RAW DATA

==*==

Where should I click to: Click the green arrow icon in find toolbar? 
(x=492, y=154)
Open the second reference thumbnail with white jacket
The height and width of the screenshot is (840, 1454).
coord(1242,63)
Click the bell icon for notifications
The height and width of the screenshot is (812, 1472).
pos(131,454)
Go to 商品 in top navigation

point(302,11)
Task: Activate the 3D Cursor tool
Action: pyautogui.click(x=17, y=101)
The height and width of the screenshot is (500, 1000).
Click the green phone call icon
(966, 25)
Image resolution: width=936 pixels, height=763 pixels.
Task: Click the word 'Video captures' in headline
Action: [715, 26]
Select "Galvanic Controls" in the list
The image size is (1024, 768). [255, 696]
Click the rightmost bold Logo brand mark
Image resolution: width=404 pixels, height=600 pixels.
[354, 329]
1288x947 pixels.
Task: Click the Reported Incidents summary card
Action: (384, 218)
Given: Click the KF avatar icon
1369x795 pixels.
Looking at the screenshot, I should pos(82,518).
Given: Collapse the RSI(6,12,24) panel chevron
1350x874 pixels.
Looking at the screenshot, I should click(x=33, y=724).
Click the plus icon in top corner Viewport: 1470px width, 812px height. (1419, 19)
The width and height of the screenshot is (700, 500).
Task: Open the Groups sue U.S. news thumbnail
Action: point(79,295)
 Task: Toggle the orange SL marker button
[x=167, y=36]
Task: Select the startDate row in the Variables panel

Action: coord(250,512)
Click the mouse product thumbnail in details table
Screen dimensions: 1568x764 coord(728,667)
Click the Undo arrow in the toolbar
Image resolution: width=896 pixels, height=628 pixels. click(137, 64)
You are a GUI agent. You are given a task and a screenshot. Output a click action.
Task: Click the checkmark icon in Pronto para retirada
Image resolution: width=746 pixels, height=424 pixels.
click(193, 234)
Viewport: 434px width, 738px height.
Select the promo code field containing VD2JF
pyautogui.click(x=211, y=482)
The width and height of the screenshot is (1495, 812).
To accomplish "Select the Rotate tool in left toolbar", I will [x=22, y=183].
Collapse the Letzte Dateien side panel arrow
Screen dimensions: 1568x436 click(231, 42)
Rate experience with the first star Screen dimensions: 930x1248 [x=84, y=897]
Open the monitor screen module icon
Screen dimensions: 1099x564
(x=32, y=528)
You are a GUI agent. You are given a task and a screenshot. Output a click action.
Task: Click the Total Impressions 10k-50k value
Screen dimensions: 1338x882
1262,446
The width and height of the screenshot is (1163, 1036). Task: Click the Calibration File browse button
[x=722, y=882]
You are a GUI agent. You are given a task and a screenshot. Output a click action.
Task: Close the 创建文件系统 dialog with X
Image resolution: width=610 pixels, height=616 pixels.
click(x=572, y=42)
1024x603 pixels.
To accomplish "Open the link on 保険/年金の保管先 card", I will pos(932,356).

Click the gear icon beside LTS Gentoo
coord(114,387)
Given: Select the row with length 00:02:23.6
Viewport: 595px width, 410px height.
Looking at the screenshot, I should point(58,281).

==*==

PROBLEM STATEMENT
In the listing above, take the line containing "Collapse the Letzte Dateien side panel arrow" as the start and write out every line through the last one exactly, with nothing added.

WRITTEN ANSWER
Collapse the Letzte Dateien side panel arrow
Screen dimensions: 1568x436 click(231, 42)
Rate experience with the first star Screen dimensions: 930x1248 [x=84, y=897]
Open the monitor screen module icon
Screen dimensions: 1099x564
(x=32, y=528)
You are a GUI agent. You are given a task and a screenshot. Output a click action.
Task: Click the Total Impressions 10k-50k value
Screen dimensions: 1338x882
1262,446
The width and height of the screenshot is (1163, 1036). Task: Click the Calibration File browse button
[x=722, y=882]
You are a GUI agent. You are given a task and a screenshot. Output a click action.
Task: Close the 创建文件系统 dialog with X
Image resolution: width=610 pixels, height=616 pixels.
click(x=572, y=42)
1024x603 pixels.
To accomplish "Open the link on 保険/年金の保管先 card", I will pos(932,356).

Click the gear icon beside LTS Gentoo
coord(114,387)
Given: Select the row with length 00:02:23.6
Viewport: 595px width, 410px height.
Looking at the screenshot, I should point(58,281).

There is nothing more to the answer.